Each Enneagram Type’s Biggest Fear and What to Do About It

I don’t like to be scared. Being frightened isn’t my thing, but living a life of fear? Well, I keep signing up for that.

The truth is I worry a lot and live with a chronic case of low-grade anxiety. It wasn’t until I discovered the Enneagram, an ancient personality typing system designed to help people understand who they are and what makes them tick, that I understood what I feared deep in my core, how it drove my behavior and what spiritual disciplines could help me shed my worry.

If you have worries and fears in your life, find out your Enneagram type first then read this post. You’ll learn what you fear, why you fear it, how worry manifests itself in your everyday life and God-centered habits for shedding that fear.

Please know I’m not an Enneagram expert. What I present to you is based on my own research from books like The Road Back to You + The Sacred Enneagram, websites like The Enneagram Institute and Your Enneagram Coach, feedback from fellow worriers and peer review from people of each type.

Type 1: The Improver

What Type 1s Fear: Your underlying fear is imperfection. You fear being accused, misinterpreted, corrected, blamed and not meeting expectations.

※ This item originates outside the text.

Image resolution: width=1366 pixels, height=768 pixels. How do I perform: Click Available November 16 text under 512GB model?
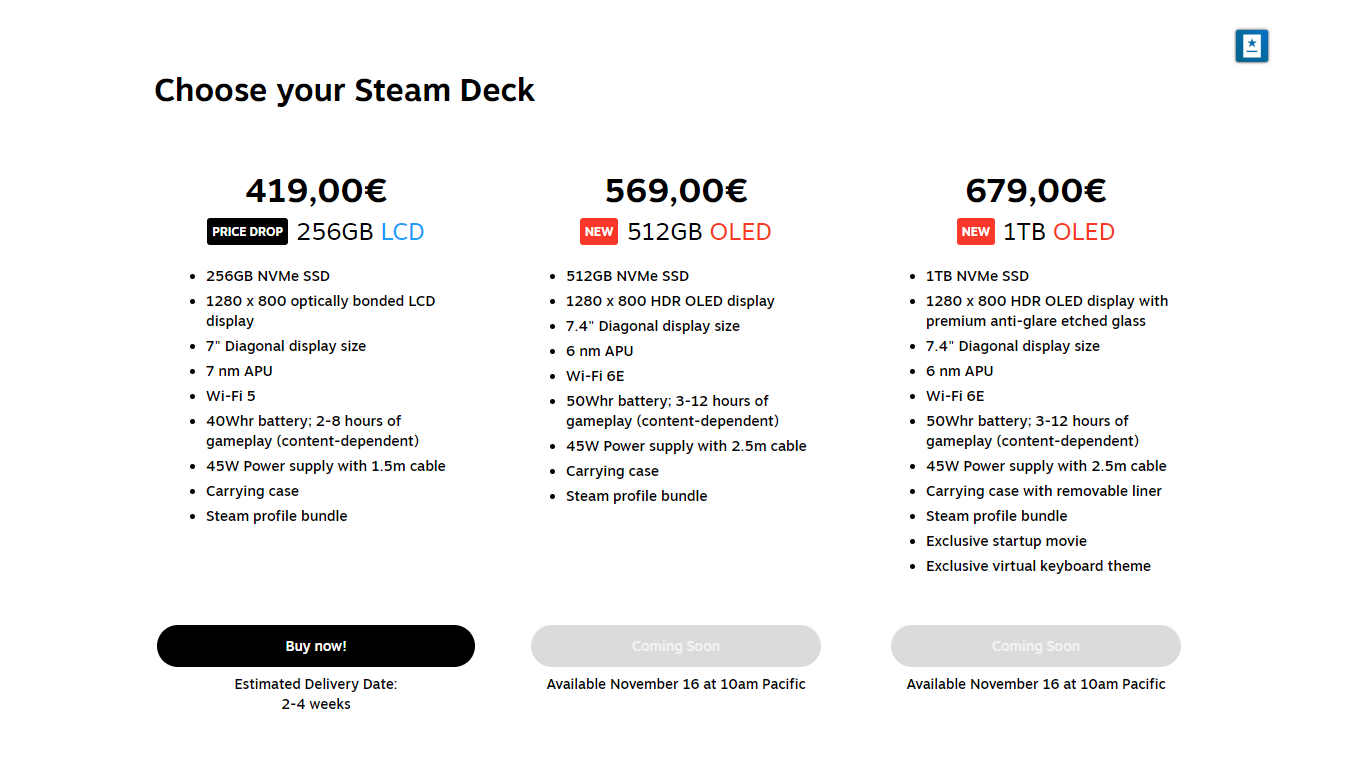click(675, 684)
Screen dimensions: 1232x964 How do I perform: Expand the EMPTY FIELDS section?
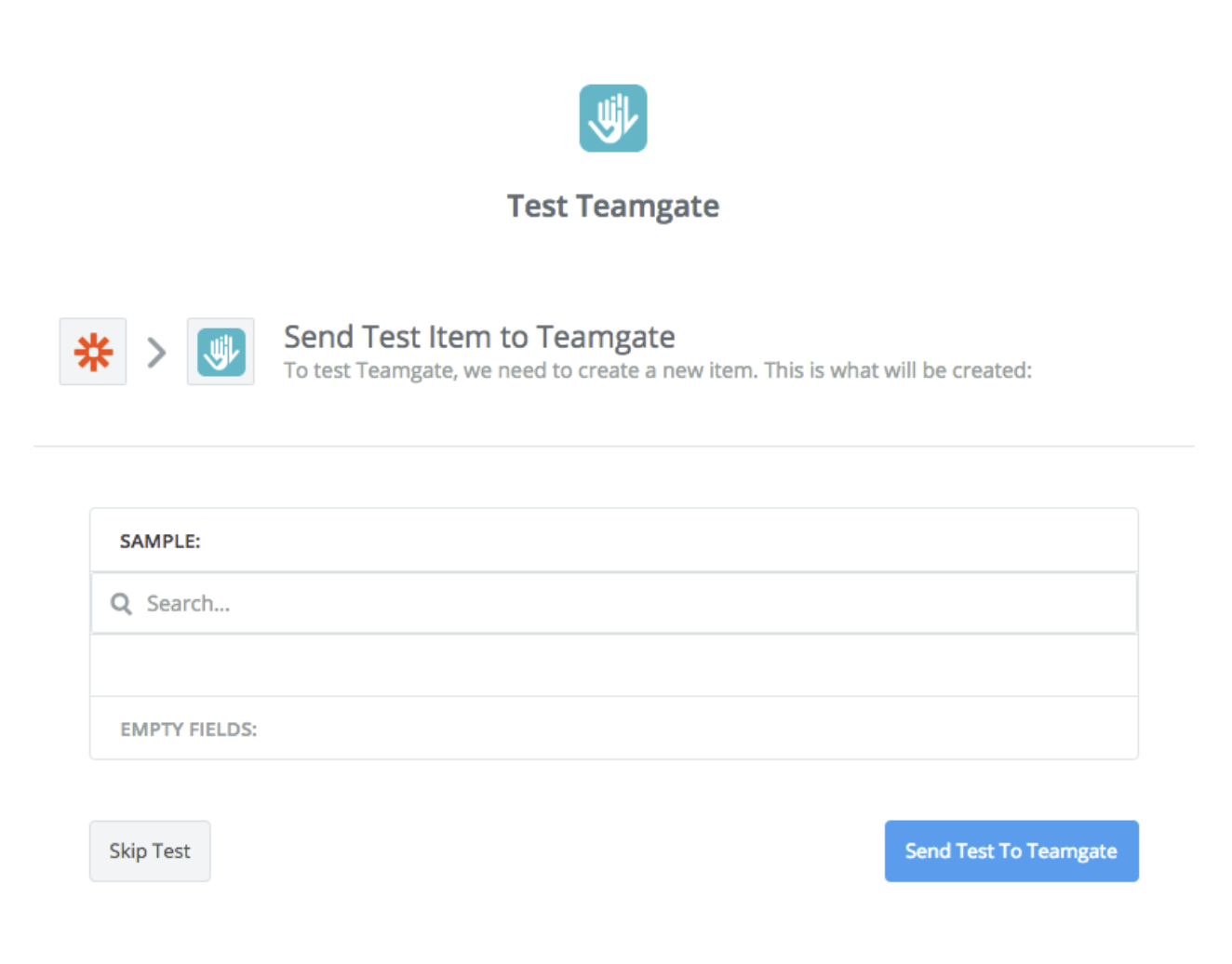coord(614,729)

It worries you if your physical space is messy, if expectations are unclear and if there’s a lack of quality in any area. Deep down, you want to be good and balanced.

Why You Fear: Somewhere along the way you picked up the message that you must be better than you are. You’re an idealist at heart so you believe that anything that’s flawed can and should be fixed, including you.

How Your Fear Manifests Itself: More than any other type, your inner critic won’t be quiet. You may become angry with yourself, others or an imperfect situation. Type 1s may grow resentful and exhausted because you’re trying to fix things and others don’t recognize or appreciate what you’re doing.

How to Work Through the Fear:
1. Remember you are loved exactly for who you are. God is absolutely crazy about you, and no condemnation is found in Christ!
2. Practice stillness. Stillness will help you loosen your grip on doing so you can be with God. This practice will help you let go of your addiction to making yourself better. Resting in stillness gives you permission to take a break from all of the inner frustration, exhaustion and resentment. It may feel impossible, but the freedom found in stillness will liberate your soul.
3. Play! It’s okay to not always be a responsible adult.

Type 2: The Helper

What Type 2s Fear: Your underlying fear is being unloved or unwanted by others. You fear relational tension, confrontation and disappointing others. Saying “no” to someone or being rejected are two things you absolutely hate. Deep down, you want to be loved.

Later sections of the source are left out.